* Work to complete: Show every line in the rows below that contains the word "location".

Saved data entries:
________________________

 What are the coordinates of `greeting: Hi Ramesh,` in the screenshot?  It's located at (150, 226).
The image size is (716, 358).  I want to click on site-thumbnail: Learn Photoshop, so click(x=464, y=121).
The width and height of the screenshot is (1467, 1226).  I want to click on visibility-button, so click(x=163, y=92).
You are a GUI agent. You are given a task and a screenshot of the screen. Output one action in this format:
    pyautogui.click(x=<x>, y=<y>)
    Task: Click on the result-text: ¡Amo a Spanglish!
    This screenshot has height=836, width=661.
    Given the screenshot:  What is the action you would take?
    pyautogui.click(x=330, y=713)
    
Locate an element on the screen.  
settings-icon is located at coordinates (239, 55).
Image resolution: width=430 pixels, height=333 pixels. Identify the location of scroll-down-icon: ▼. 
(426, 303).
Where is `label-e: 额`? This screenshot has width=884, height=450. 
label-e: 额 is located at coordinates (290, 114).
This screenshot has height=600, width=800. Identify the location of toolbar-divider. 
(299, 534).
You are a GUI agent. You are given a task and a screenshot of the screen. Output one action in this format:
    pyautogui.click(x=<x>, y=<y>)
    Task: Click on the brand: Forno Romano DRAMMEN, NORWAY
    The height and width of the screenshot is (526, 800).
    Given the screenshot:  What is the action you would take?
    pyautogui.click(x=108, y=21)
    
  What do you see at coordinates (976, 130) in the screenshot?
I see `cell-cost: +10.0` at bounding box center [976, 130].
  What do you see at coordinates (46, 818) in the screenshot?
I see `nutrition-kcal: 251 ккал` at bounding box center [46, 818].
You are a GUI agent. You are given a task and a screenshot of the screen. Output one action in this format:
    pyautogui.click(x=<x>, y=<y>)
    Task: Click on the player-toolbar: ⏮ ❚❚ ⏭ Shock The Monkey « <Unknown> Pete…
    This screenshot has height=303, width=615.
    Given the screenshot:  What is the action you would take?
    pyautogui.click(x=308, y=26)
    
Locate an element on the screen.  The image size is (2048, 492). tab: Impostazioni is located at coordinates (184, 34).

________________________

* Output for this task:
Image resolution: width=430 pixels, height=333 pixels. Identify the location of scroll-down-icon: ▼. 
This screenshot has height=600, width=800. Identify the location of toolbar-divider. 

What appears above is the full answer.